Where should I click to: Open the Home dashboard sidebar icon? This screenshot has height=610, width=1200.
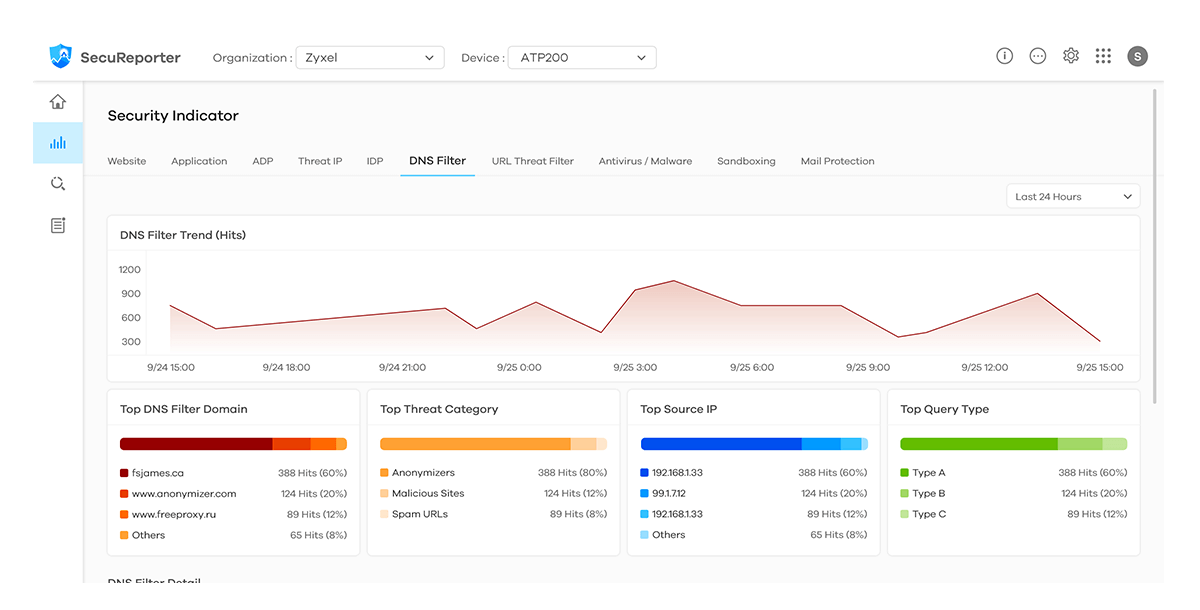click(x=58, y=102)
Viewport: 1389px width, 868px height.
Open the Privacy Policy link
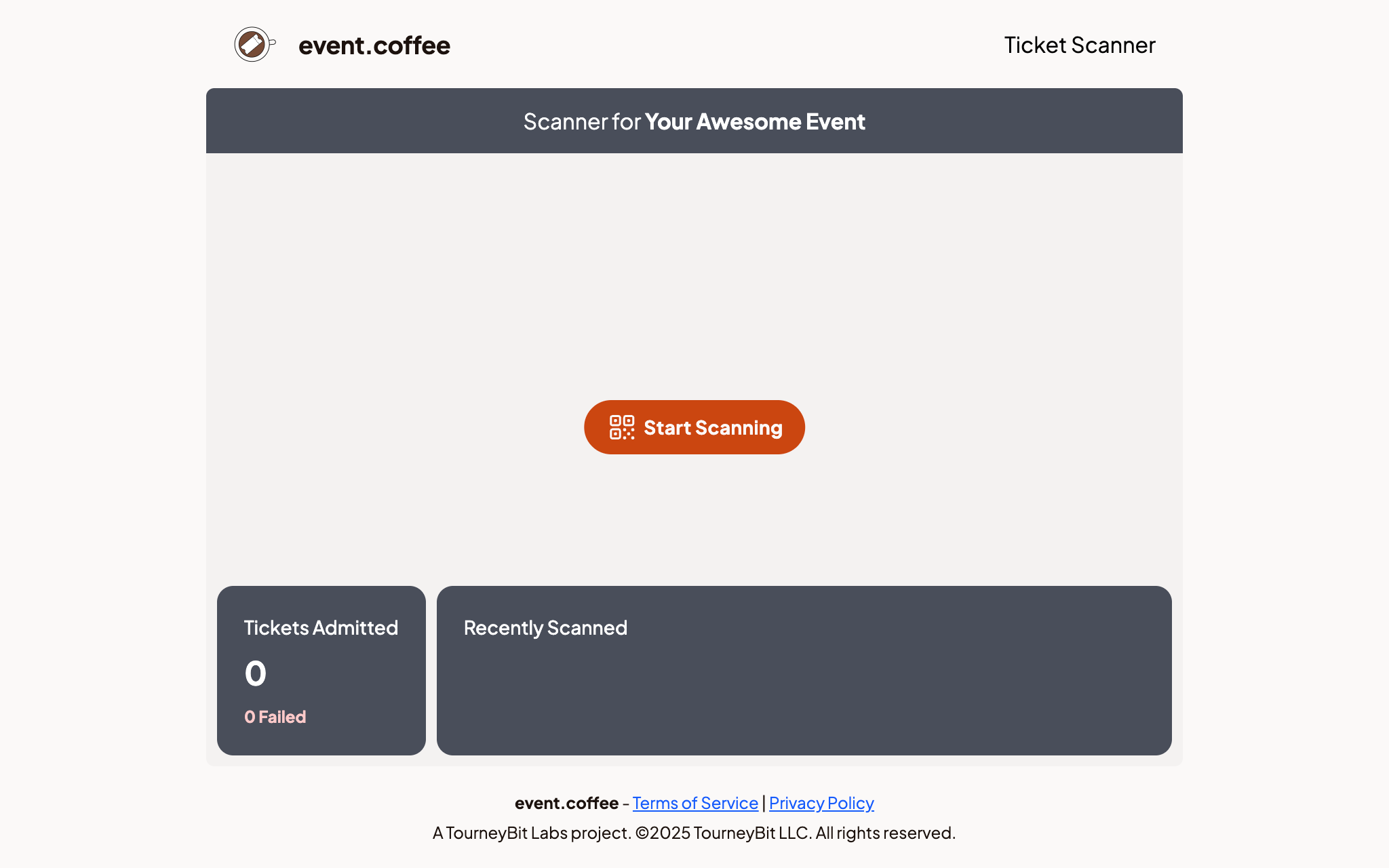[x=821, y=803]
==
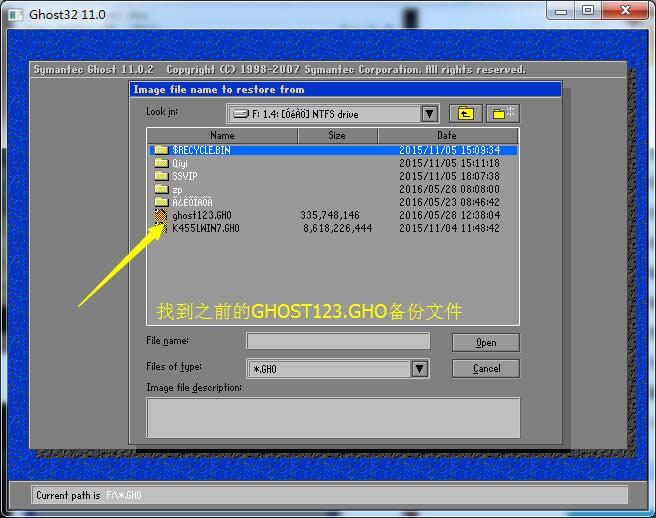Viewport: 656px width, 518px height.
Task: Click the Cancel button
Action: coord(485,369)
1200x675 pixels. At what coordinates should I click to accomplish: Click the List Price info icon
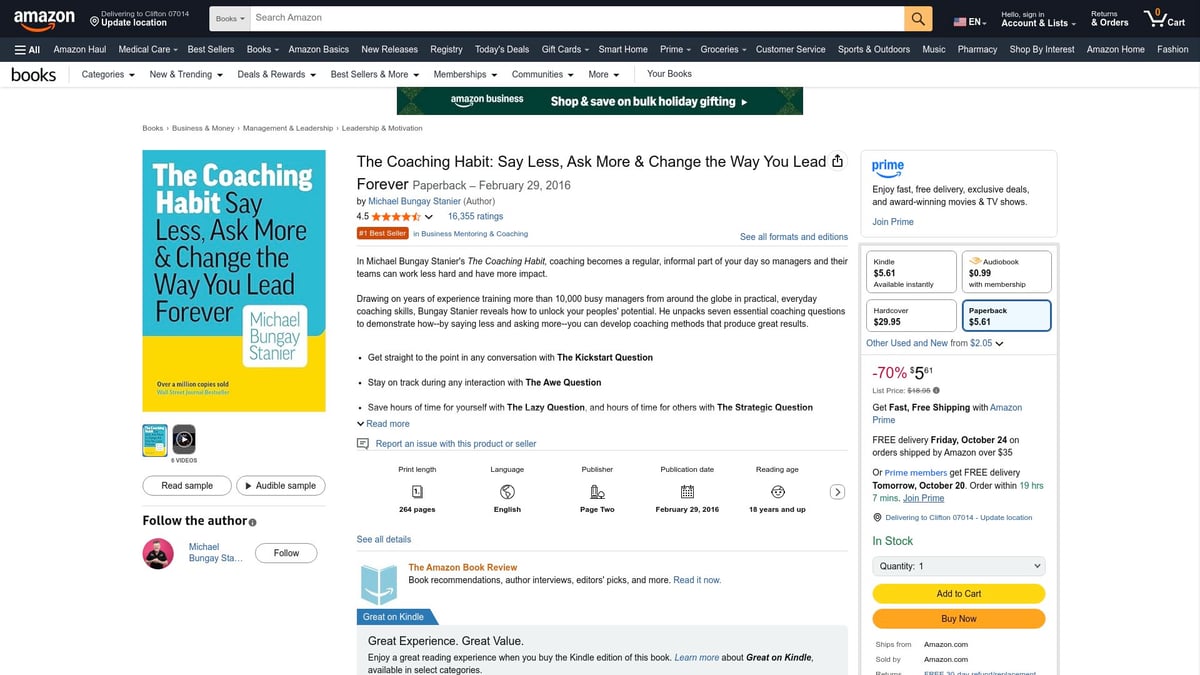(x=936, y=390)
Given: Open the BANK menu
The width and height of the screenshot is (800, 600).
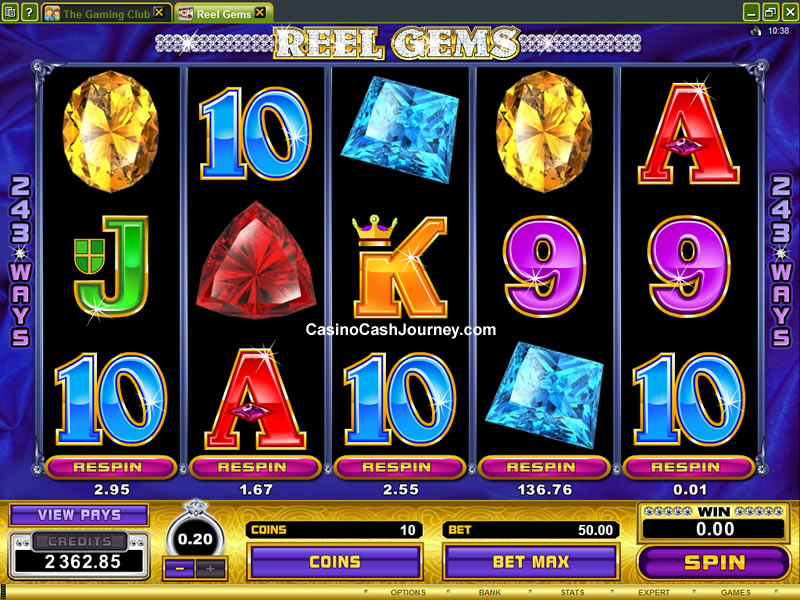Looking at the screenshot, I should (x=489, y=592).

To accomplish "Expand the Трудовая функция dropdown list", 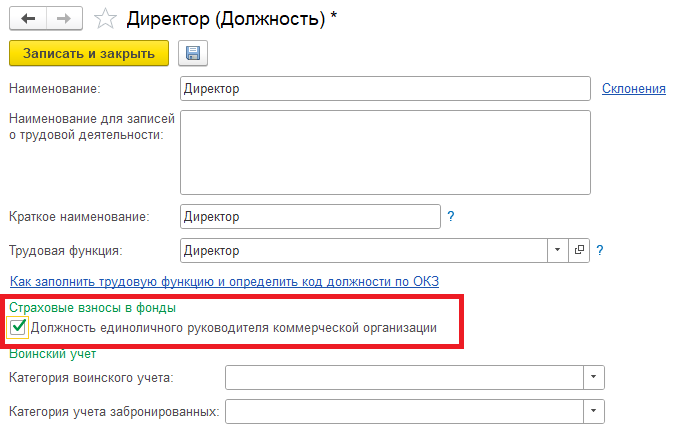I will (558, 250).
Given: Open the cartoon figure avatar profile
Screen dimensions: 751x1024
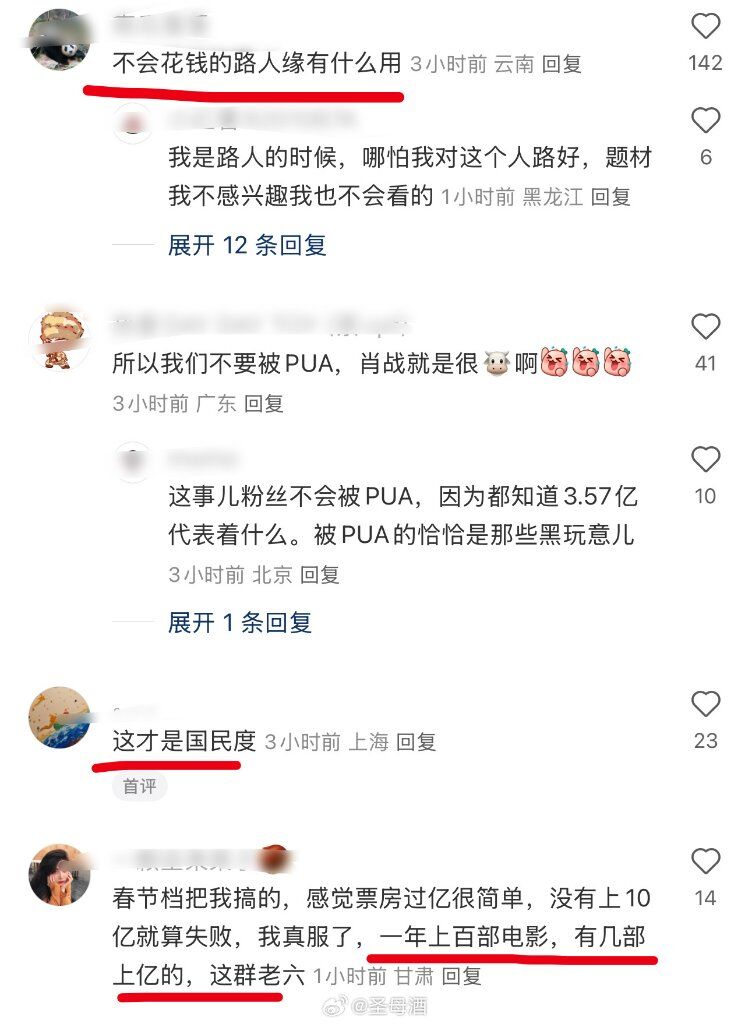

| TASK ITEM |
Using the listing, copy every line where the word "Given" shows up.

| THE ANSWER |
Given: Open the BANK menu
Given: Open the cartoon figure avatar profile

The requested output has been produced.